The study also points to an emerging "resilience competency gap", whereby the pace of planning and testing has not kept up with the increased complexity and frequency of modern IT threats. Cloud adoption, while widespread, has not eliminated concerns: 51% of respondents still regard cloud service outages as one of the biggest operational risks, which is slightly above those viewing traditional IT system failures (49%) as their top threat.

"Too many organisations assume they're more resilient than they actually are," commented Stewart Laing, CEO of Asanti. "This research makes clear that real resilience isn't about where your systems live – it's about how well you've prepared to keep them running. Without clearly defined recovery objectives, rigorous testing and a culture of proactive risk management, even the most advanced infrastructure can fail. Business leaders must move beyond surface-level confidence and embed resilience into every layer of operations."

Human oversight and testing

The findings also highlight the human factor as an area of vulnerability. 89% of respondents consider human oversight to be a critical weak point in their resilience strategy, while 91% agree that operational failures due to human error could undermine backup power systems.

Despite a majority (59%) of organisations engaging in business continuity and disaster recovery testing at least every six months, the survey notes these exercises often lack sufficient depth. As a result, systemic weaknesses can remain unaddressed. Only 31% of respondents said they felt extremely confident in their plans to manage business continuity and disaster recovery.

Measuring impact

While many organisations do monitor the downtime (77%) and financial impact (73%) of resilience incidents, other important effects - such as reputational risk (54%) and the impact on digital transformation objectives (57%) - are less frequently measured.
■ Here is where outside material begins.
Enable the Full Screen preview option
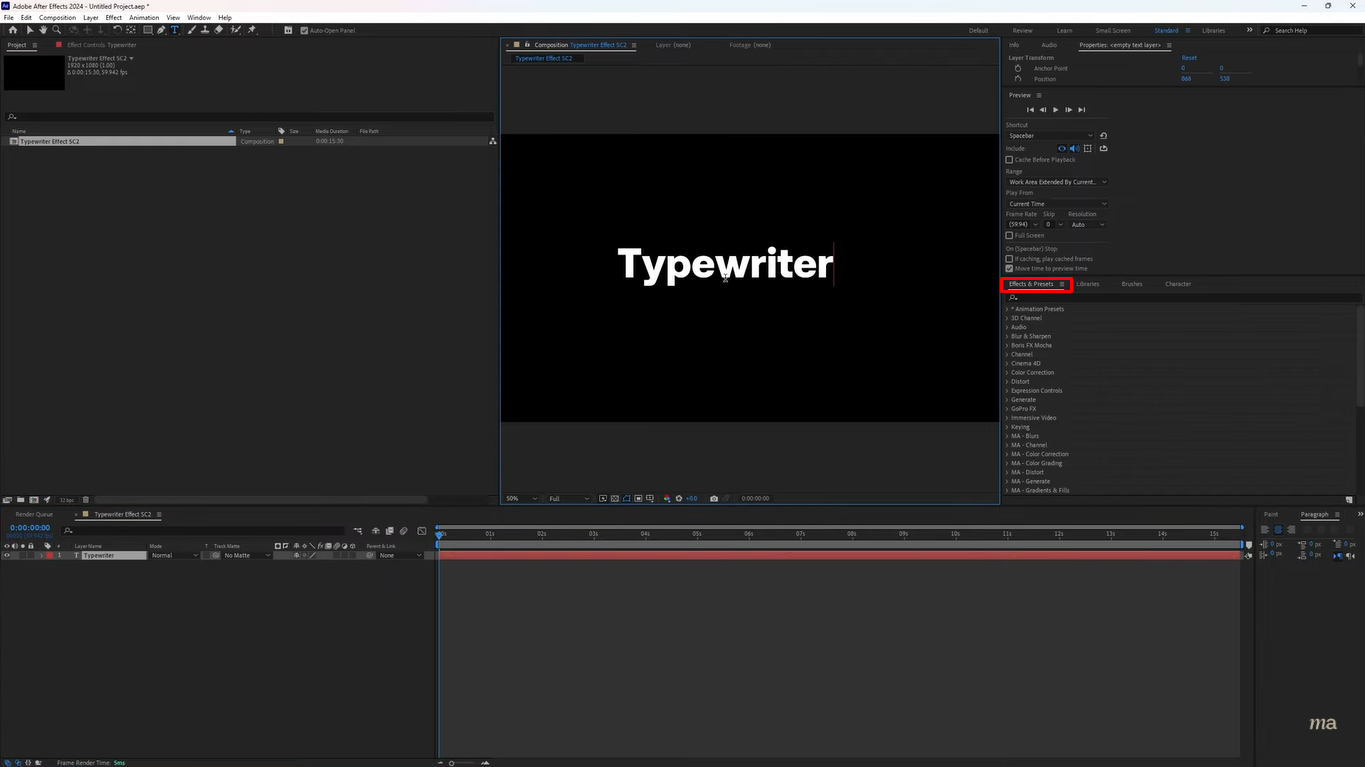The image size is (1365, 767). pos(1010,235)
"Measurement is the foundation of resilience," added Laing. "If you're only tracking outages and costs, you're missing the true business impact. Resilience must be strategic, tested and integrated across infrastructure, operations and leadership thinking."

The research covered a range of sectors in the UK, including public service, private financial organisations, IT, technology, and telecoms. Respondents represented organisations with over 250 employees and more than GBP £5.1 million in annual revenue.